A une époque nous avons eu la conception puérile selon laquelle faire de l’image équivalait à calquer le monde, a le copier et à le présenter à nouveau (le re-présenter). Aujourd’hui nous préférons penser que ce copiage est impossible et qu’à toute forme d’image et de représentation correspond une conception, un regard et un système d’intéprétation et de lecture: l’image ne nous montrerait ni ne nous expliquerait le monde; elle nous parle plus de ceux qui la produisent et la consomment, de leurs rêves et leurs fantasmes que de l’objet même qui est copié ou représenté par elle.

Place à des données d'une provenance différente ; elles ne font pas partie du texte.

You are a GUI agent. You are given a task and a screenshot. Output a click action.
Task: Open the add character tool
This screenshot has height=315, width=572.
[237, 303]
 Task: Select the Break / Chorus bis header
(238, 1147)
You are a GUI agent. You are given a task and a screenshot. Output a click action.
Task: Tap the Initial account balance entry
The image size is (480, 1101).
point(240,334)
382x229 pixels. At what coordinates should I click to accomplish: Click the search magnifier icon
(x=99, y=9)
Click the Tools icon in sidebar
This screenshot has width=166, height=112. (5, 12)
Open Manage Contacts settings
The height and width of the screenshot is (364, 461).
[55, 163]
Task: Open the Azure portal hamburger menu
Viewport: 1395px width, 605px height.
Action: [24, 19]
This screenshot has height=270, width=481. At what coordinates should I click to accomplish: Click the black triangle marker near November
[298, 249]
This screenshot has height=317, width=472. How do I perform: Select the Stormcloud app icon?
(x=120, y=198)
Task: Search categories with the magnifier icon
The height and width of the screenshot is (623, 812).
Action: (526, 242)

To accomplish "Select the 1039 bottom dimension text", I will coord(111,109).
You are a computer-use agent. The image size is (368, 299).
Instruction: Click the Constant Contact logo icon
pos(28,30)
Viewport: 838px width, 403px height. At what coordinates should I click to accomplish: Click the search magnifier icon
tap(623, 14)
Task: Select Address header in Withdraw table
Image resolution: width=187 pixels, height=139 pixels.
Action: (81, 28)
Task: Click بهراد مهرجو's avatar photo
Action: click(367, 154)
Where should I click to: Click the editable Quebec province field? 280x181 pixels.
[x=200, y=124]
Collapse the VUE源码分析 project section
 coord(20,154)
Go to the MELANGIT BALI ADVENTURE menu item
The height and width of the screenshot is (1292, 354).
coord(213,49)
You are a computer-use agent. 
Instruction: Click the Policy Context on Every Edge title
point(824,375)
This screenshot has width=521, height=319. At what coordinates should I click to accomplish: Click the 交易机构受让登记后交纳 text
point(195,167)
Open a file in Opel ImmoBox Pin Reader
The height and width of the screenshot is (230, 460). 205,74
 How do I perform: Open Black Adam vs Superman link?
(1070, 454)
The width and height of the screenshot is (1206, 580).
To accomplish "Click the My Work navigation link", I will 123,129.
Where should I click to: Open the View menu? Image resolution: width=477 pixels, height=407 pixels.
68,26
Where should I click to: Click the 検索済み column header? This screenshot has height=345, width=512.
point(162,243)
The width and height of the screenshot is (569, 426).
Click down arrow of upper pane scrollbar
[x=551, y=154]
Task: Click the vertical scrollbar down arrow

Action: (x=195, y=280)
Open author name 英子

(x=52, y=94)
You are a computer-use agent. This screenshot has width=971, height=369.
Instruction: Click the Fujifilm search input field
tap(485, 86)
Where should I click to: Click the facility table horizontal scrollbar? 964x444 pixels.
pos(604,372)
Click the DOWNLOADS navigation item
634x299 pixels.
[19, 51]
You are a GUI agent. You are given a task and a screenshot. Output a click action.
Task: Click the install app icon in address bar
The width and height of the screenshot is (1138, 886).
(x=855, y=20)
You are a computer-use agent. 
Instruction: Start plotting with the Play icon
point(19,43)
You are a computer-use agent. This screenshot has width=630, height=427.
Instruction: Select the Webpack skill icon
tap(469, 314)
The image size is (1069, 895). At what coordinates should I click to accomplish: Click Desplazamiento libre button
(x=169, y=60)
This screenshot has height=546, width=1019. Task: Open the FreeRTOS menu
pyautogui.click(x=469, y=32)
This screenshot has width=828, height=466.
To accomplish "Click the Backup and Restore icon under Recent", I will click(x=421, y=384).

Ces précisions peuvent paraitre inutiles et académiques mais sont ici essentielles pour nous permettre de nous approcher à un type si particulier d’image comme l’est de nos jours la photographie, héritière de tous les mythes et les fictions qui se cristalisent dans cette interaction permanente entre réèl et représenté et qui, tout au moins dans le cadre de la culture européenne, ont enfermé la peinture pendant des siècles; mythes et fictions desquels celle-ci put se libérer, bien qu’en partie seulement, à travers l’épopée avant-gardiste du début du siècle.

Après la peinture, la photographie hérita de la tache de devoir “rendre des comptes au monde”, de la réalité et sa supposée “objectivité”. Mais le fait photographique, malgré le fait qu’elle fit sien le terme, ne nous révèle pas non plus le monde: l’image photographique s’élabore en un clin d’obturateur, mais elle suppose une série complexe de manipulations et d’élaborations, tant “physiques” (lumières, objectifs,... etc.) que conceptuelles et formelles (mises en scène, cadrage, thèmes, parcours,... etc.) que l’œil du photographe - c’est à dire son sens de l’ordre, ses finalités et affinités ontologiques et éthiques, sa vision du monde - a prises avant cette fraction de seconde pendant laquelle l’image s’imprime sur la pellicule. Et c’est précisemment ce que Nelson nous invite à regarder dans ce parcours de son objectif, dans ce safari par lequel, à la chasse d’images, il s’approprie un continent et ses villes.

Ses photographies ne nous renvoient pas aux lieux communs, et sa conscience n’est pas non plus celle du colonisé touchant le nombril du monde, mais bien celle du poète qui se découvre à travers son parcours. Ses territoires, ses villes, ont un nom et une marque, mais ils sont aussi - et peut-être avant tout - ce règne de l’hommcontemporaine se superposent et cohabitent avec elle et nous obligent à porter un autre regard. Plus précisemment, Nelson a su écouter aussi le langage de ces formes, parceque s’il est vrai qu’á travers la photographie nous ne “connaissons” pas non plus, par bonheur, comme il nous le démontre si bien, grace à elles nous pouvons continuer à rêver le monde, à l’inventer, à l’interpréter, jouer à l’apréhender... bien que ce soit pour se réveiller demain convaincu qu’une fois de plus il nous a échappé.


 
 
 
 
 
 
 

Adolfo Cifuentes, Bucaramanga, Marzo de 1999.